Selected passage

HomeNewsAnalysisEl Salvador Military Weapons: More Trafficked than Stolen
ANALYSIS

El Salvador Military Weapons: More Trafficked than Stolen

ARMS TRAFFICKING / 2 JUN 2011 BY PATRICK CORCORAN EN

El Salvador has called for regional action to stop weapons being stolen and sold to Mexican drug traffickers. But as a look at recent incidents in Central America shows, these "robberies" of weapons often seem more like inside jobs carried out by corrupt elements in the military.

Defense Minister David Munguia's statements followed Monday's arrest of a former army lieutenant -- who had reportedly deserted in December 2010 -- caught while apparently trying to sell three M-16 rifles, uniforms, and military equipment. Her buyer was suspected to be a representive of a branch of Mexican drug gang the Zetas operating in Guatemala.

This is the latest in a string of instances of current and former Salvadoran military personnel allegedly selling weapons to criminal groups. Last month, two officers and four soldiers were arrested over a scheme to sell  more than 1,800 hand grenades to drug traffickers and street gangs.

Work to be completed
Copy out everything in the article on El Salvador's military weapons from "Defense Minister David" down to "the Zetas operating in Guatemala.".

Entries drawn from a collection
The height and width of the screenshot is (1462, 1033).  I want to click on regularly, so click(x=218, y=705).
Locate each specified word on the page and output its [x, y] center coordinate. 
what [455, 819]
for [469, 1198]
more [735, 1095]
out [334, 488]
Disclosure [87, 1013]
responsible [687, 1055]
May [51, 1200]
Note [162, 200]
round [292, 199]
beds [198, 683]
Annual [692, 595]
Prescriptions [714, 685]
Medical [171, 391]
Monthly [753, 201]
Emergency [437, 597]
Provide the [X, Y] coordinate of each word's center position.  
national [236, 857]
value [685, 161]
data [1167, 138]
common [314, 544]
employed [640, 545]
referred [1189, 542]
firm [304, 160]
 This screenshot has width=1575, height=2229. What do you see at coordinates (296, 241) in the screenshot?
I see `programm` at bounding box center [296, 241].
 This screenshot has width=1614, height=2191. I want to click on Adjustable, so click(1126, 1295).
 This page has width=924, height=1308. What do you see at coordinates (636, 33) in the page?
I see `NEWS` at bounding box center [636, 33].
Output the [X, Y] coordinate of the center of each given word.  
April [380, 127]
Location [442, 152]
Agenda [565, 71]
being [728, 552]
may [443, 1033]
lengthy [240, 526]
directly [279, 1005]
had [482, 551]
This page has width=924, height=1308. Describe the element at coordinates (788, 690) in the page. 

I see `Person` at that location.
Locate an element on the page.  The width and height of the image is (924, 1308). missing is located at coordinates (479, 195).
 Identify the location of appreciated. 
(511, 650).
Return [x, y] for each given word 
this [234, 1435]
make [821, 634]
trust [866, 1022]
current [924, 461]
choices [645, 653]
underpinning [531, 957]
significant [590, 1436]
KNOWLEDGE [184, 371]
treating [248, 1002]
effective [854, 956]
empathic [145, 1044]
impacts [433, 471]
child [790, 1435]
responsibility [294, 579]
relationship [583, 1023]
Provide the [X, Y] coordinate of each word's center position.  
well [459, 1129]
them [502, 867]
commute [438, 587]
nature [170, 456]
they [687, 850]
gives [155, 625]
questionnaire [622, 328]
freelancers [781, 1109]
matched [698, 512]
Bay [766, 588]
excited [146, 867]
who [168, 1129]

Response to the exercise
Defense Minister David Munguia's statements followed Monday's arrest of a former army lieutenant -- who had reportedly deserted in December 2010 -- caught while apparently trying to sell three M-16 rifles, uniforms, and military equipment. Her buyer was suspected to be a representive of a branch of Mexican drug gang the Zetas operating in Guatemala.